MVP talk 'crosses my mind,' but Lynx C Sylvia Fowles focused on strong finish
MINNEAPOLIS -- Blood poured from the nose of Sylvia Fowles after an elbow from an Atlanta Dream player caught her in the face.
As she kept chasing after the loose ball, longtime friend and teammate Seimone Augustus just shook her head.
"She gets beat down every game," Augustus said on Thursday. "She's had a broken nose, jammed fingers. If you pay attention to the games and see the defenses she has to go through, other players in her position may get the little ticky-tack fouls.
"Sylvia's got to fight through an arm bar. She's doing dumbbell curls with players out there. It's been impressive to see her getting through those things."
Fowles has done so much more than just get through the punishment this season. She is averaging 20.7 points and 10.0 rebounds and shooting 68.2 percent from the field to lead the Minnesota Lynx to a WNBA-best 21-3 record heading into a WNBA Finals rematch with the Los Angeles Sparks on Friday and has cemented herself as the runaway favorite for the MVP award three-quarters of the way through the season.
Long one of the most skilled centers in the league, Fowles has been more dominant than ever in her 10th season. She insists that there have been no major adjustments, no special workouts or different approaches this season.
"I'm just poised and consistent," Fowles said. "Back then, if I got bumped and got hit, I would probably shy away from where I'm used to scoring or I would pass the ball more. This year, coach is just like, if you can go through three people, go through three people."
In much the same way that Shaquille O'Neal made it difficult on officials to recognize fouls committed on his hulking frame, the 6-foot-6, 212-pound Fowles is often a victim of her own strength and size. A foul that would cause a smaller player to tumble to the court barely makes Fowles flinch as she powers to the basket.
"You know that you're going to get hit and get popped and every third foul is probably going to get called," she said.
"It gets you prepared mentally to just let stuff roll off and not to click within those moments. That's been a key for me this year, playing through all the negative, the good, the bad and the ugly."
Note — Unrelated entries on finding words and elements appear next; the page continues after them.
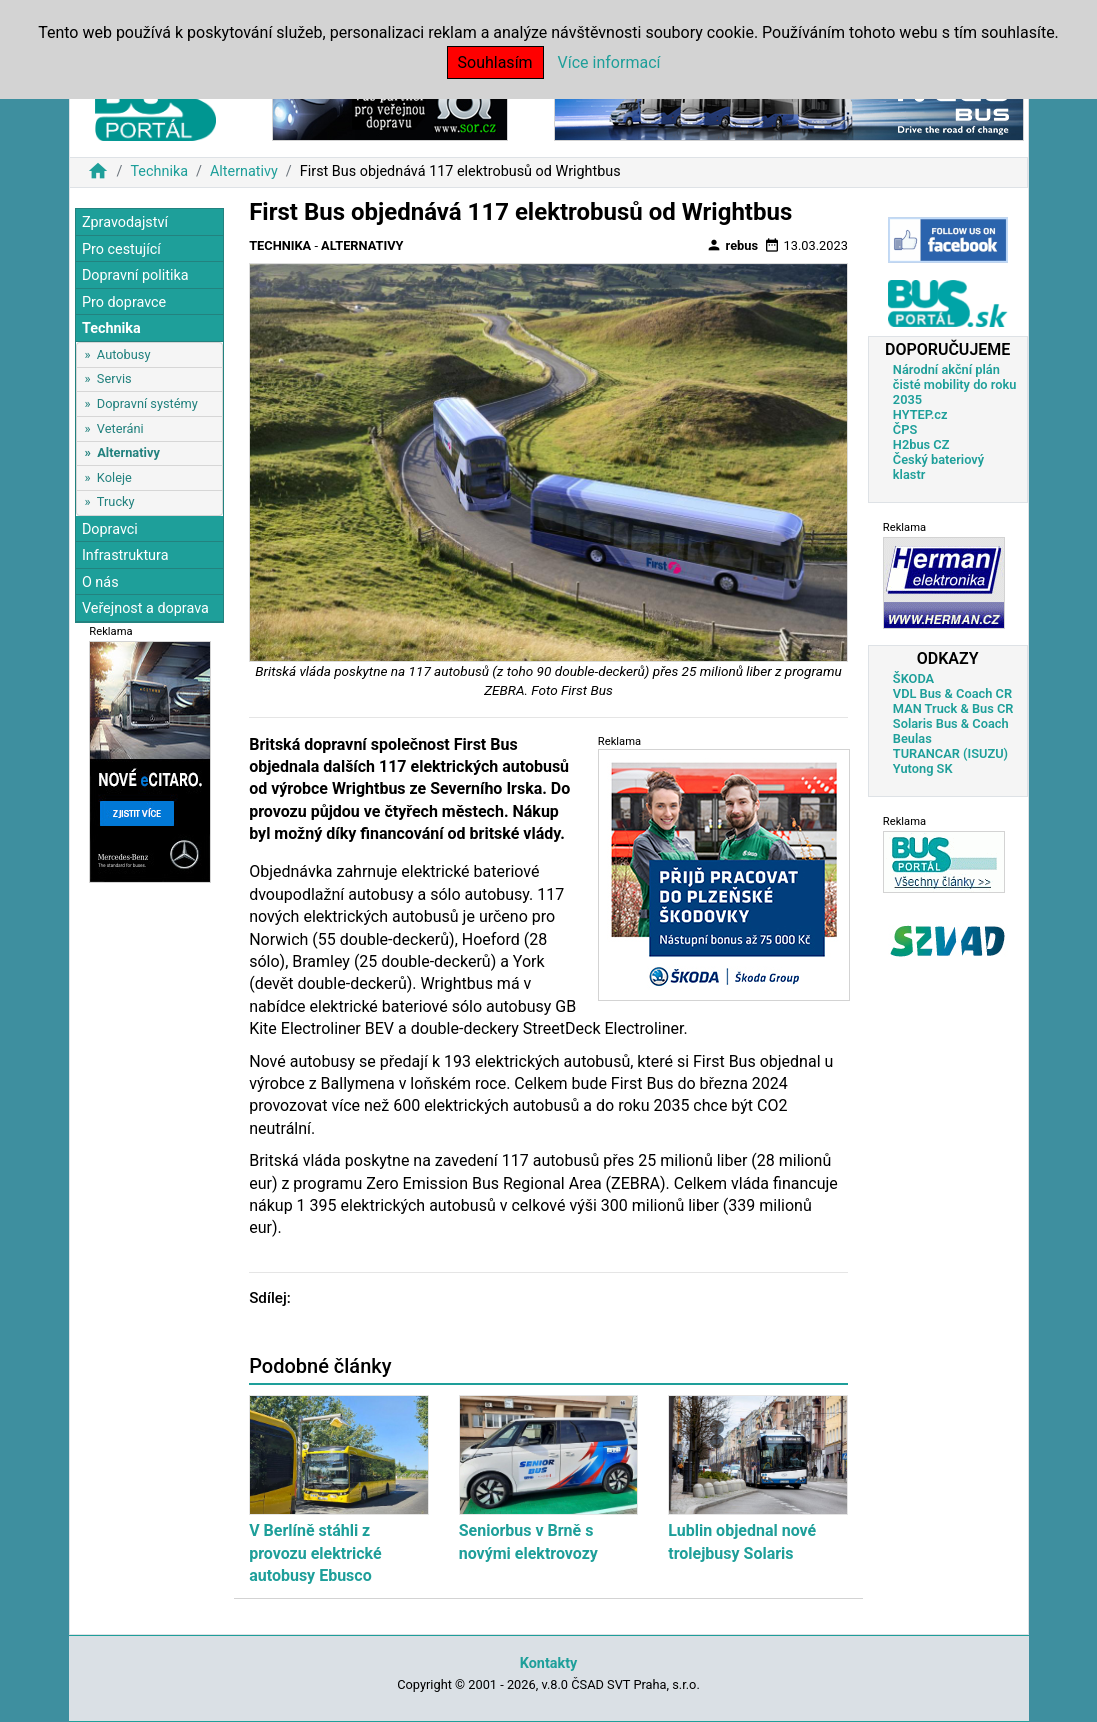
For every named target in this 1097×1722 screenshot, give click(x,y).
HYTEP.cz (920, 414)
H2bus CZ (921, 444)
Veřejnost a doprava (145, 608)
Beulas (912, 738)
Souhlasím (495, 62)
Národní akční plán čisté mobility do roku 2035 (955, 384)
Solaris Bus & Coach (951, 723)
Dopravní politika (135, 275)
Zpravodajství (125, 222)
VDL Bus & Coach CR (952, 693)
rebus (732, 245)
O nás (100, 582)
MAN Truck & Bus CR (953, 708)
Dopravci (110, 529)
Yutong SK (923, 768)
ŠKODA (913, 678)
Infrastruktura (125, 555)
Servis (114, 378)
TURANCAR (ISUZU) (950, 753)
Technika (159, 171)
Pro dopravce (124, 302)
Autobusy (124, 354)
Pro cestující (121, 249)
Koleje (114, 477)
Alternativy (244, 171)
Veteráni (120, 428)
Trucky (116, 501)
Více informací (609, 62)
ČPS (905, 429)
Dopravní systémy (147, 403)
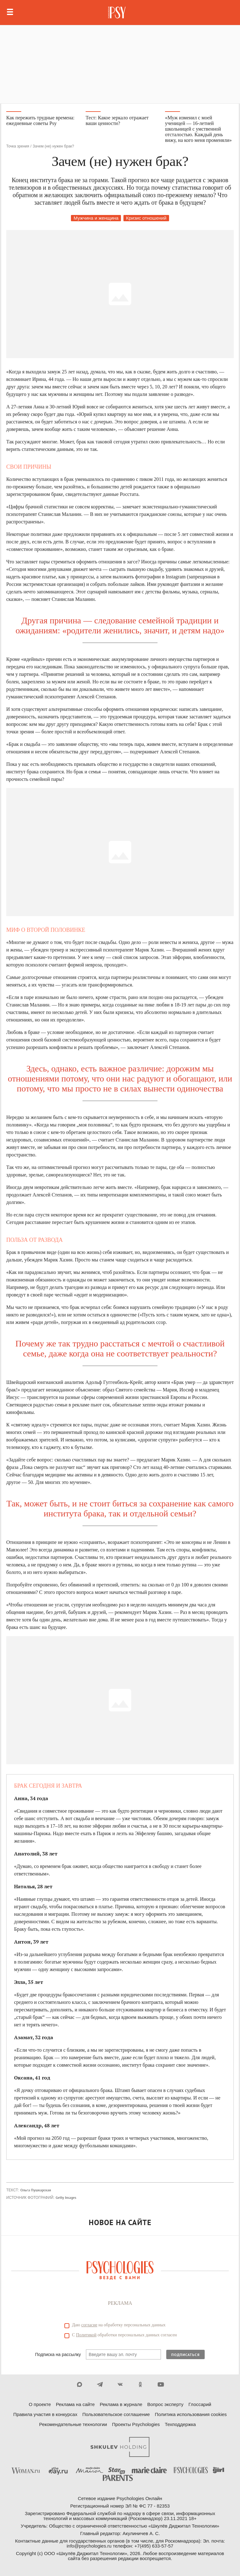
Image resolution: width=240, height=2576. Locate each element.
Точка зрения (17, 146)
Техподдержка (180, 2424)
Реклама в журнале (121, 2404)
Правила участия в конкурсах (45, 2414)
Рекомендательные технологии (73, 2424)
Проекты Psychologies (136, 2424)
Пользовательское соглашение (116, 2414)
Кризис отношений (146, 218)
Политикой (86, 2335)
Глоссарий (199, 2404)
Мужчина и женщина (95, 218)
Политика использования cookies (191, 2414)
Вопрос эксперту (165, 2404)
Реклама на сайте (75, 2404)
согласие (89, 2325)
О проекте (40, 2404)
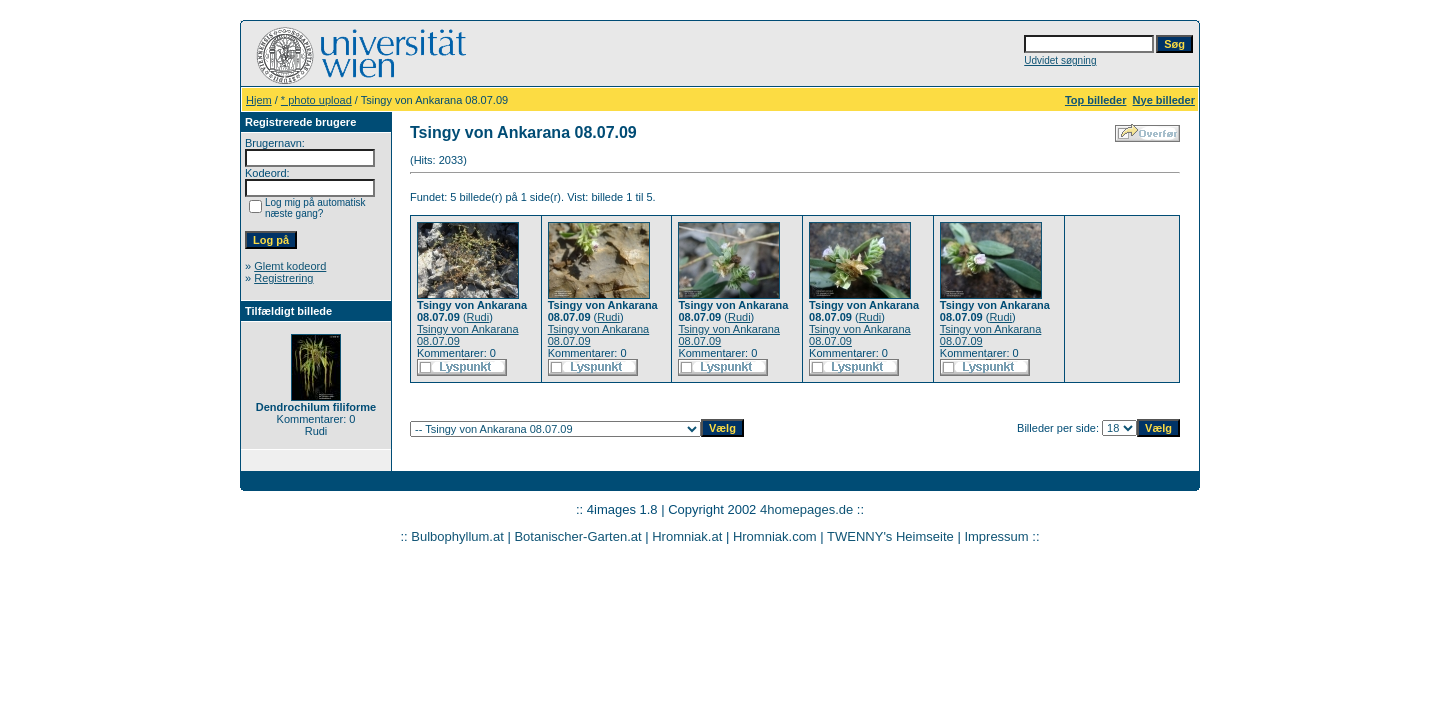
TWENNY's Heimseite (890, 536)
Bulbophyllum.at (457, 536)
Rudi (478, 317)
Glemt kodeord (290, 266)
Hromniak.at (687, 536)
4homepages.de (806, 509)
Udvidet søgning (1060, 60)
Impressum (996, 536)
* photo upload (316, 100)
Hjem (259, 100)
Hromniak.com (775, 536)
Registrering (283, 278)
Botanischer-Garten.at (577, 536)
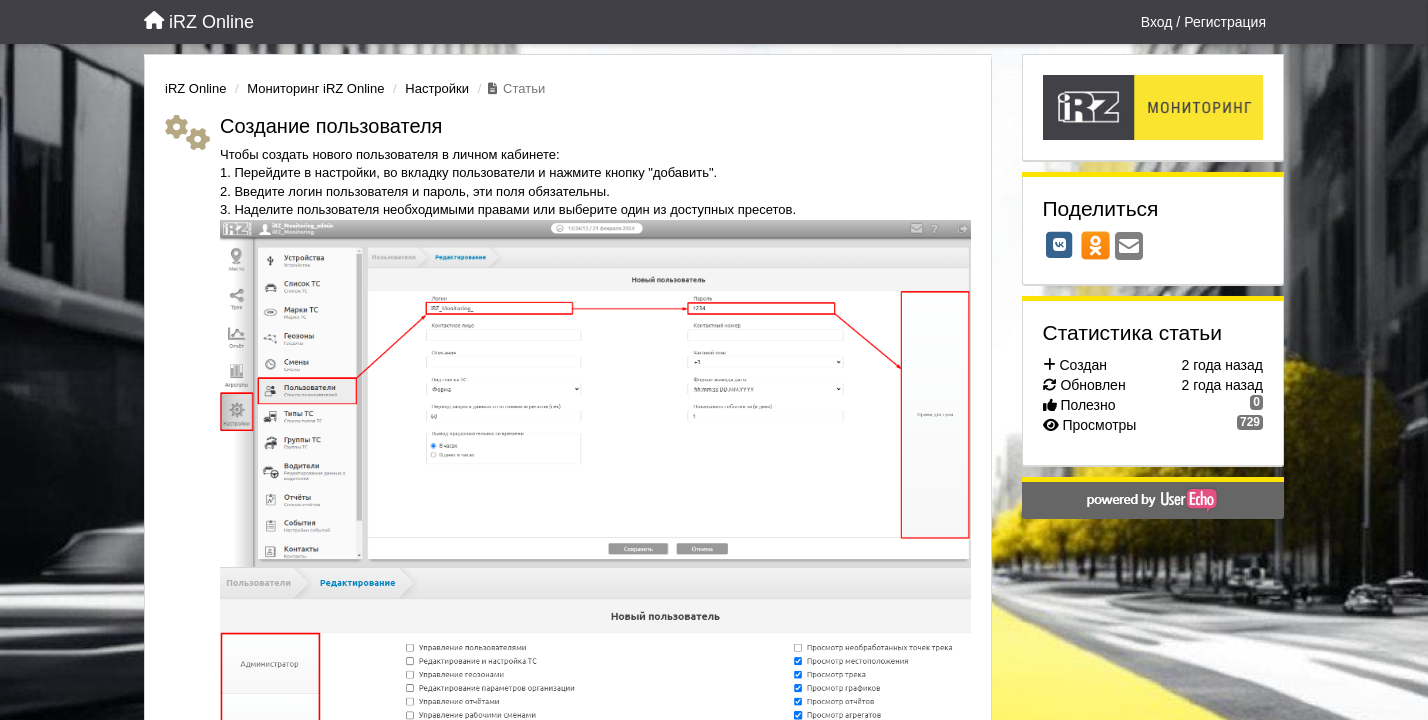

Fowles shot 58 percent from the free throw line as a rookie, but she is shooting a career-high 79.7 percent this year, inflicting her own kind of pain on the opponents when the play gets rowdy.
"People are going to do everything in their power to stop me, whether it's just playing hard defense or playing dirty defense," Fowles said. "You've just got to keep the mindset that you're just going to keep going."
Another big factor in Fowles' career season has been a meeting of the minds with coach Cheryl Reeve. Before the season started the fiery Reeve listened to an interview in which Fowles stated that she didn't need to be yelled at for motivation.
Fowles prefers more measured conversation with the coach, and Reeve has made the adjustment and better understood how to get through to Fowles when she grows frustrated.
"I wanted to keep her in a place where she's focused," Reeve said. "If I get to a spot where I'm needling her and not talking to her, then she's going to lose her focus and have to handle me and go handle what is happening to her out there."
Since arriving midseason in 2015, Fowles has gradually become a bigger and bigger part of the Lynx offense.
With Augustus, Lindsay Whalen and Maya Moore, Minnesota used to rely more on its athleticism and quickness on the perimeter. But Fowles' presence has changed the dynamic entirely, so much so that Reeve is still haunted by her inability to get the center more involved down the stretch in last year's Game 5 against the Sparks.
Fowles had 10 points on just 10 field goal attempts -- and no free throws -- in a game that came down to the final possession.
"We vowed that we're not going to have the best center in the league and not be able to use her," Reeve said. "So we completely switched the focus."
That, Reeve said, is the definition of an MVP.
"I'm not going to lie, it crosses my mind," Fowles said with a smile. "But I don't get too consumed by it because we have about 10 more games to go. Once we handle business in these games, then I'll start focusing on the next part of that. If that's what it is, I'd be happy and grateful. We shall see."